New medical studies completed earlier this year show the difference screening has made.
"In all population groups, mortality is declining and fewer people are dying of breast cancer than in the mid- to late-1990s," said Dr. Joseph Kash, medical oncologist and director of the Breast Cancer Program at Edward Hospital. "That is thought to be predominantly from screening and treatment, and we're seeing the benefits."
Yang said the name of the nonprofit, Xilin, is the Chinese word for "hope" and is pronounced SHILL-in. With an annual budget of about $1.5 million, the center operates 10 facilities throughout the Chicago area that provide a variety of services. The Naperville headquarters has educational classrooms, offices, a dance studio and an activity area for senior citizens.
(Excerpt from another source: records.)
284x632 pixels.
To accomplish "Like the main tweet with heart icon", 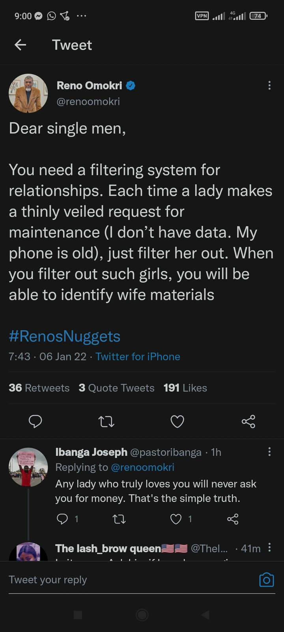I will point(177,422).
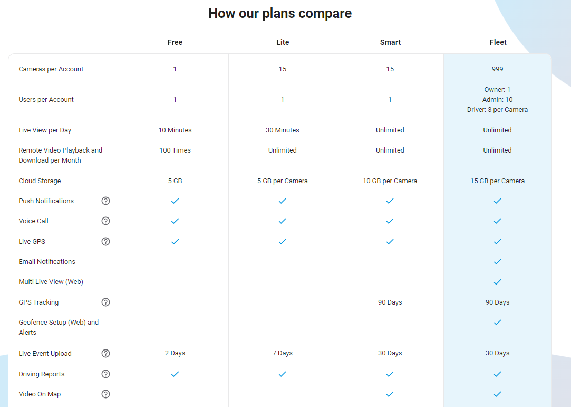Click the Cloud Storage row label

(x=40, y=181)
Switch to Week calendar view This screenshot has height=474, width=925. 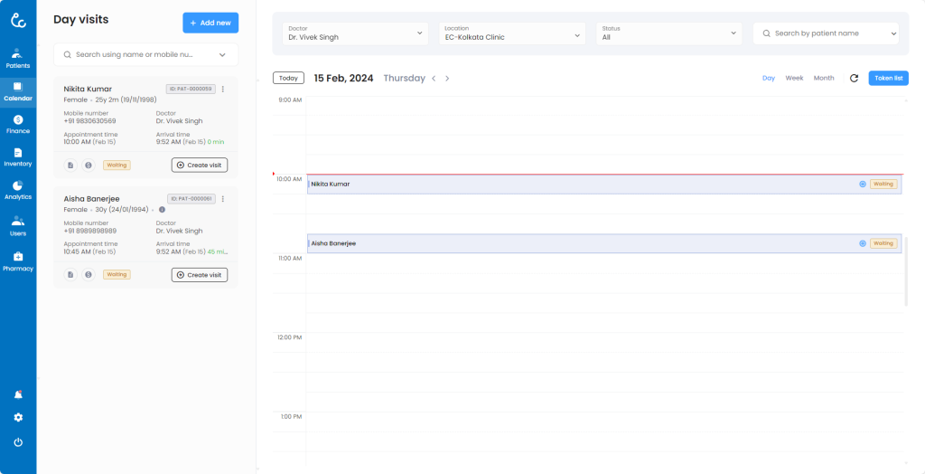[x=794, y=79]
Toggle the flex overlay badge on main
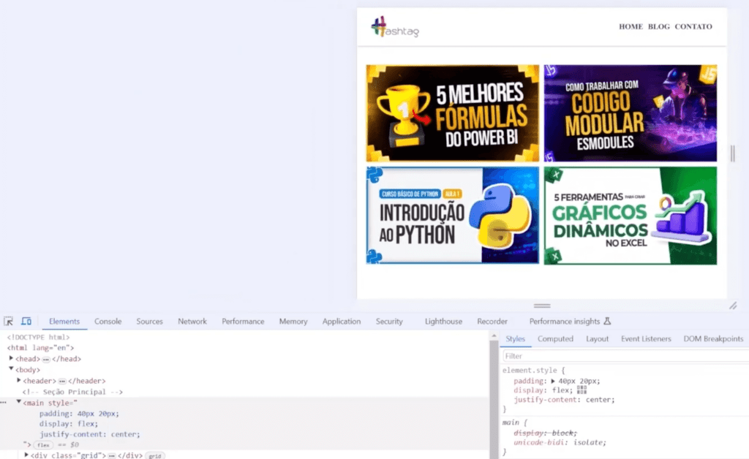 43,444
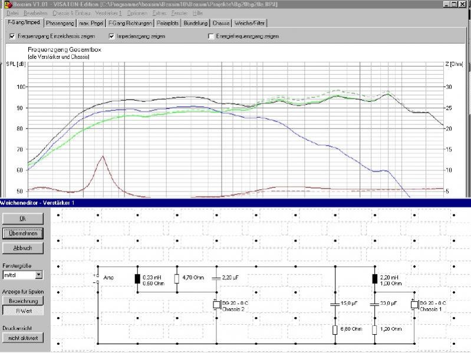Select the 4,70 Ohm resistor symbol
The width and height of the screenshot is (471, 353).
click(177, 278)

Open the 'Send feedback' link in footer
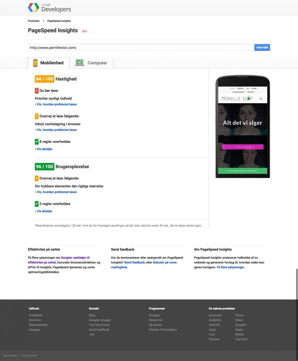pos(99,330)
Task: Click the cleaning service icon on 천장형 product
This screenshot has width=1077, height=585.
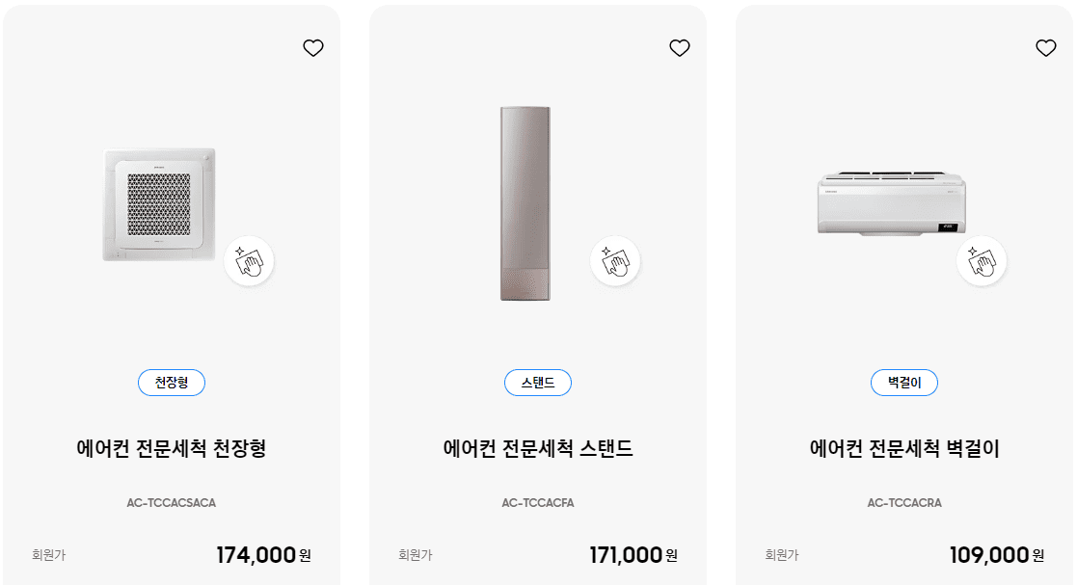Action: pos(249,261)

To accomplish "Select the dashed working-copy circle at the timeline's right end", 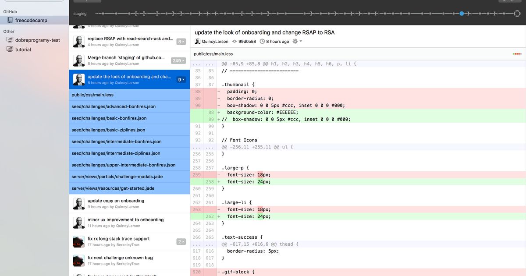I will tap(517, 14).
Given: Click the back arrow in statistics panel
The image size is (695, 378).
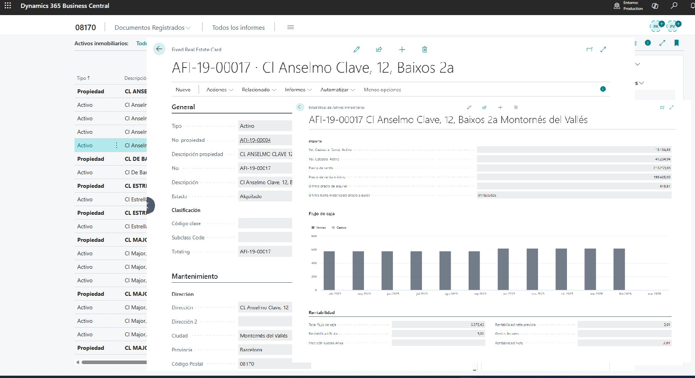Looking at the screenshot, I should 300,107.
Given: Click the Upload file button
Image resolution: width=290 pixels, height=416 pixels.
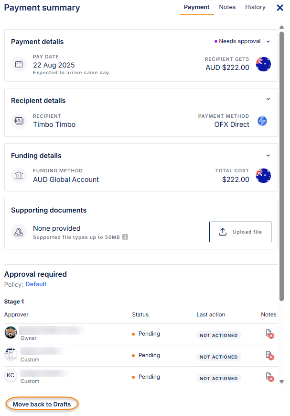Looking at the screenshot, I should pos(240,232).
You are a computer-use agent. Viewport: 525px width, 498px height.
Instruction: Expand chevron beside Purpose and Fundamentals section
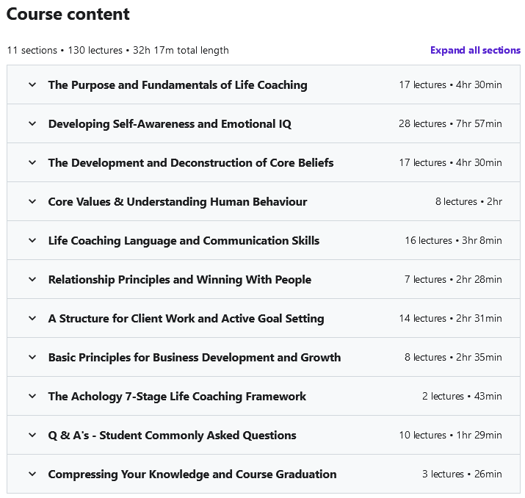pos(32,84)
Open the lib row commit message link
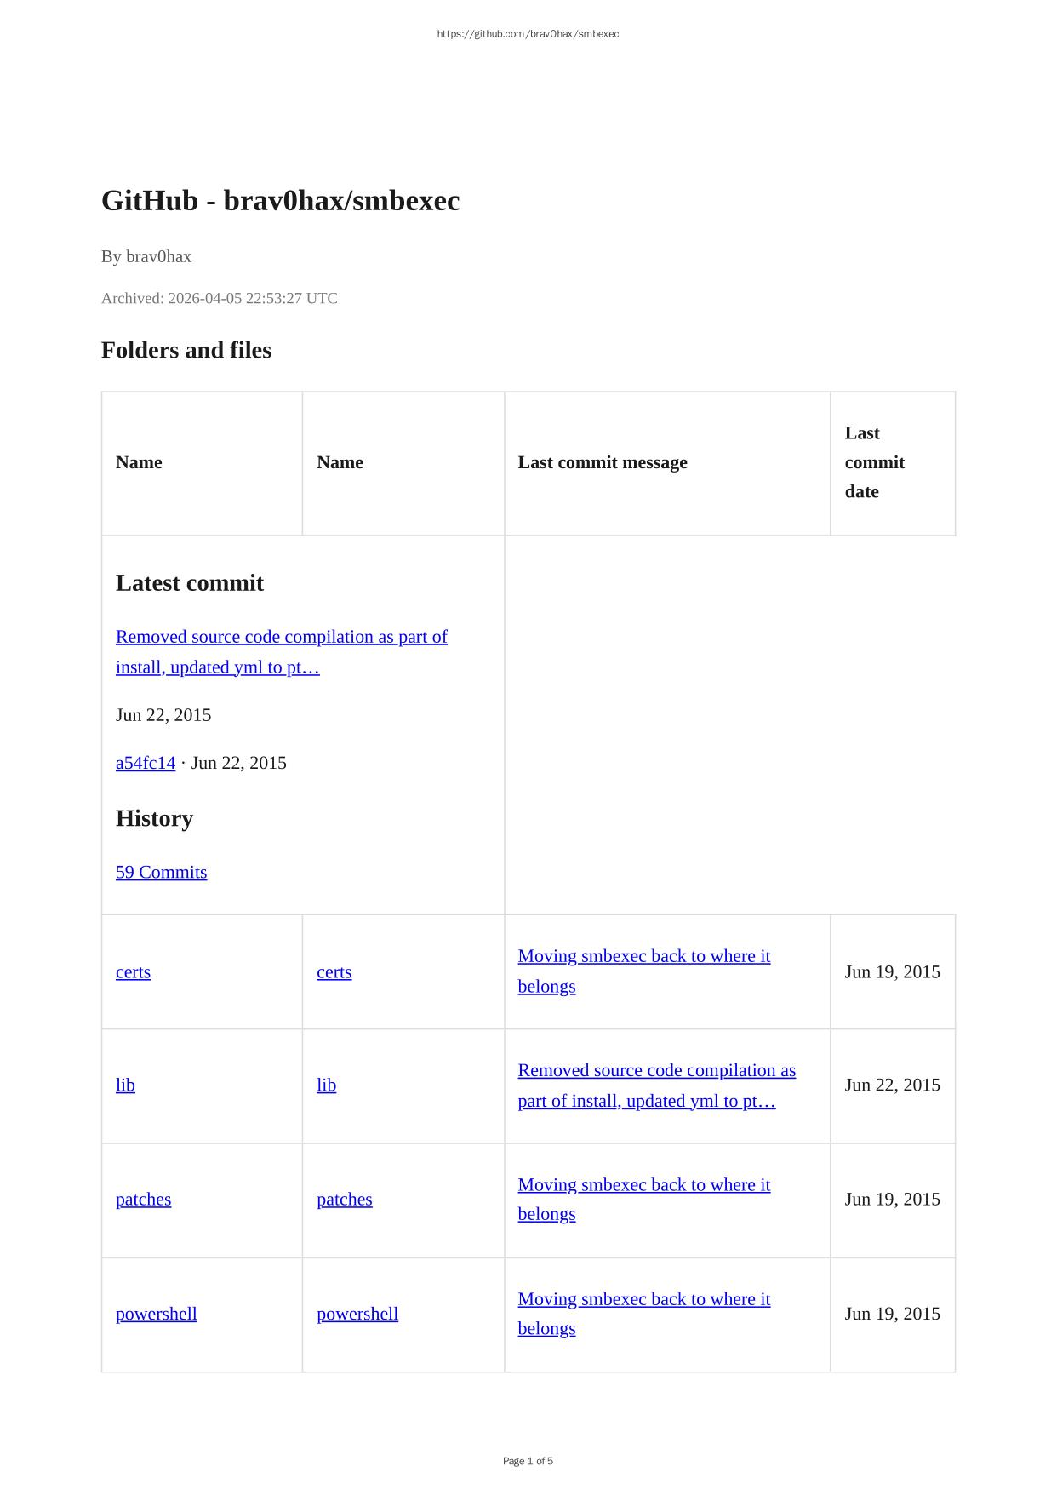This screenshot has width=1057, height=1495. pos(656,1071)
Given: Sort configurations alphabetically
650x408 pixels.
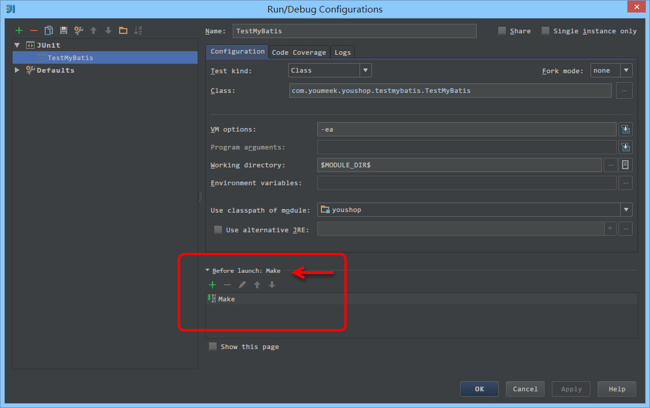Looking at the screenshot, I should tap(138, 30).
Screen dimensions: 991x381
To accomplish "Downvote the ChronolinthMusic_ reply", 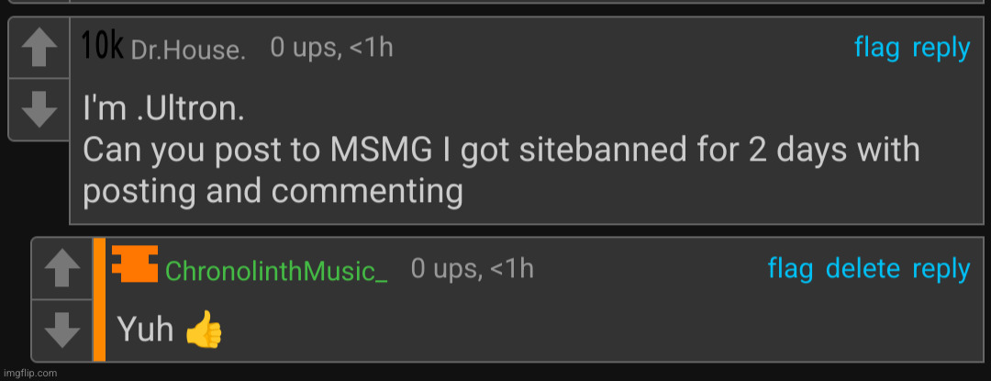I will click(x=62, y=331).
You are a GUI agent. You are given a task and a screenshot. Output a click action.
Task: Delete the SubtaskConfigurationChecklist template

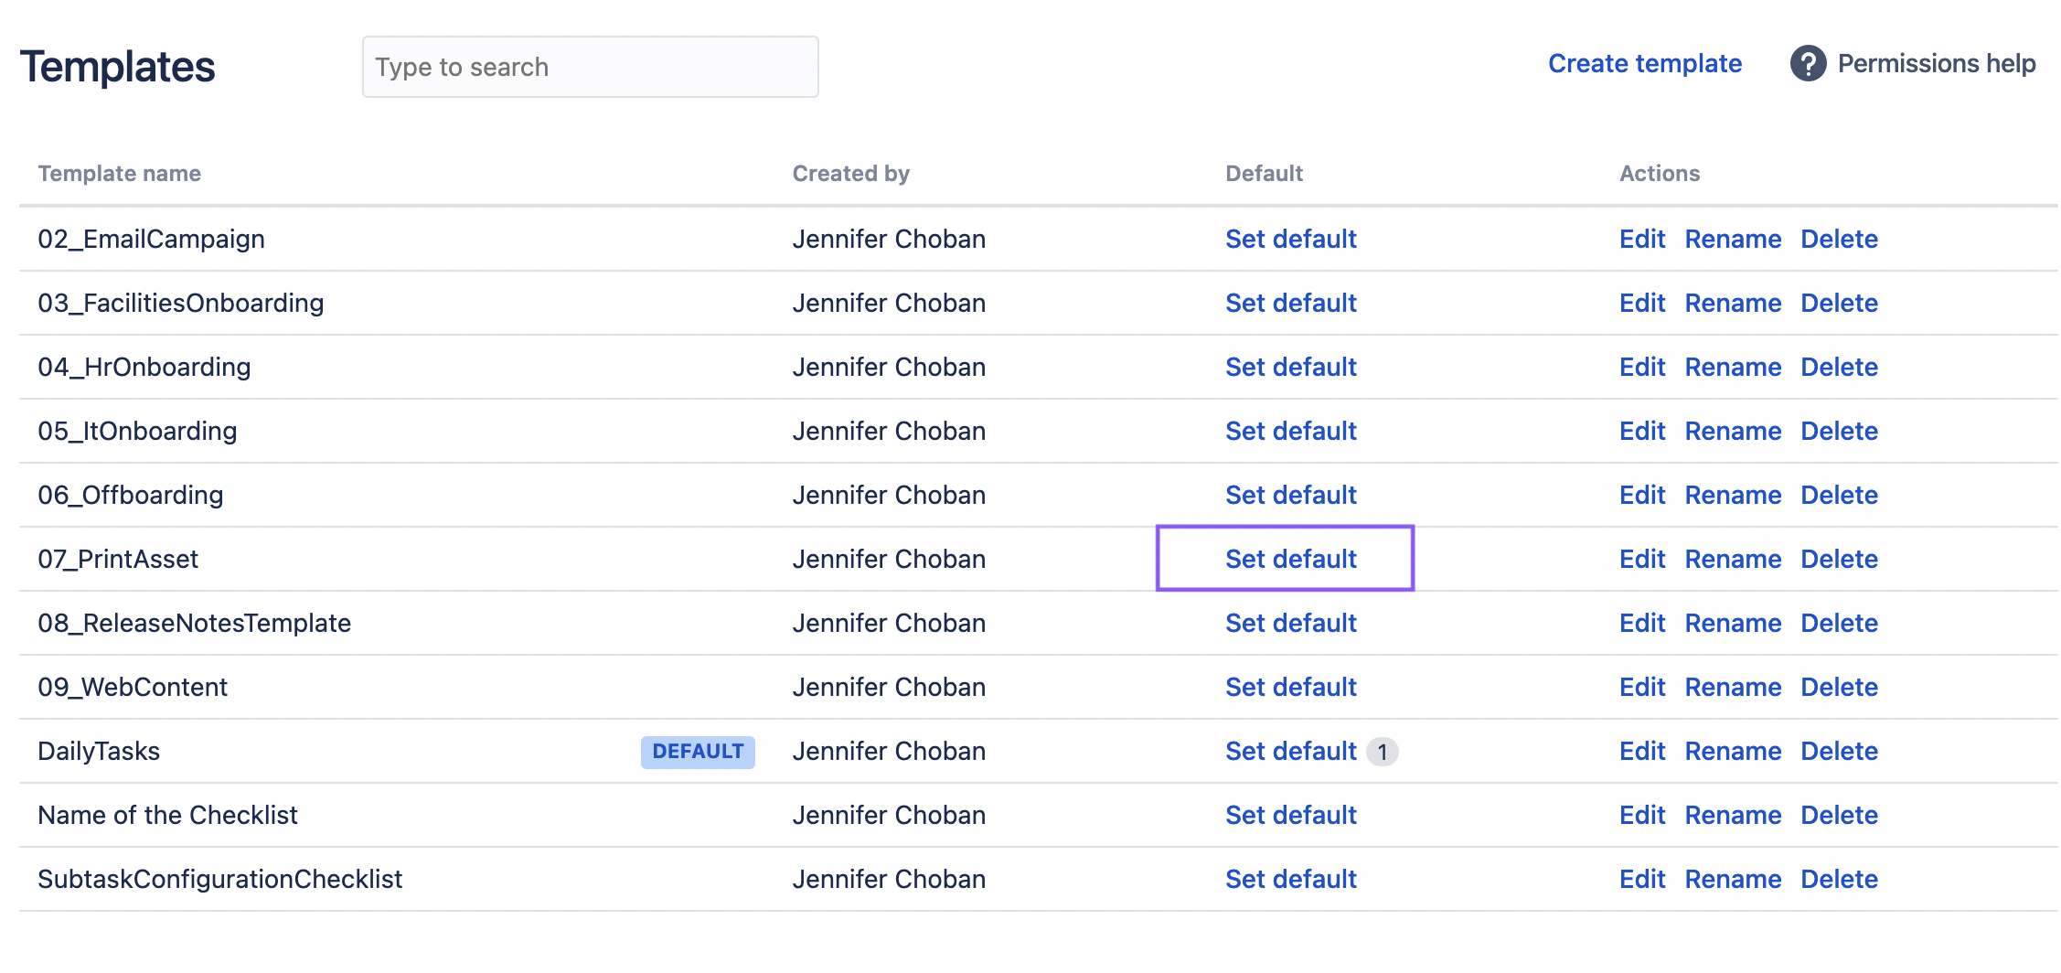(1838, 879)
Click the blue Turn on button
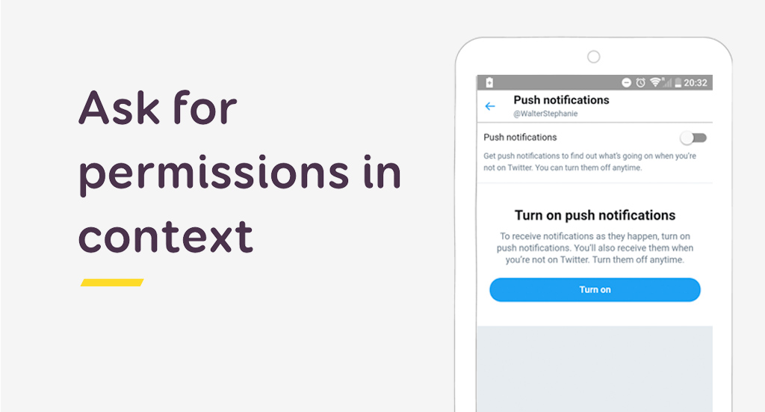This screenshot has width=765, height=412. [595, 289]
Throughout the area, Xilin centers have served about 20,000 meals to low-income seniors, according to June Yang, Xilin's public health director. Supplemental educational classes are offered to children from kindergarten through high school, including courses in mathematics.
"There's a concept difference between math that's taught in China and in the United States," said June Yang. "We teach a combination of Eastern and Western styles of math, but we use U.S. teaching materials."
In addition to programs about Chinese culture, specialized classes in the English language also are offered with the help of some teachers from College of DuPage. Linda Yang related the story of a Chinese student who did well on a placement test for the School District 200 gifted program, but who was not informed about certain English colloquialisms.
"The teacher told him he was a smart cookie, and the student told her, 'I am not a cookie,'" said Linda Yang.
June Yang said the performing arts programs at Xilin are taught by an all-volunteer staff, offering music, singing and dance. With some 150 participants, ranging from children to adults, Xilin stages dance performances for the public several times a year.
"The largest part is Chinese traditional dance," she said. "We also have ballet and modern dance."
Senior citizen programs include money management, group trips to go shopping and other activities.
In addition to free mammograms, health services also include blood pressure monitoring.
Kash said he recommended the proactive approach.
"When people don't go for screening, it's often because of fear," Kash said. "The reality is, when people get screened, their fears and anxiety go down."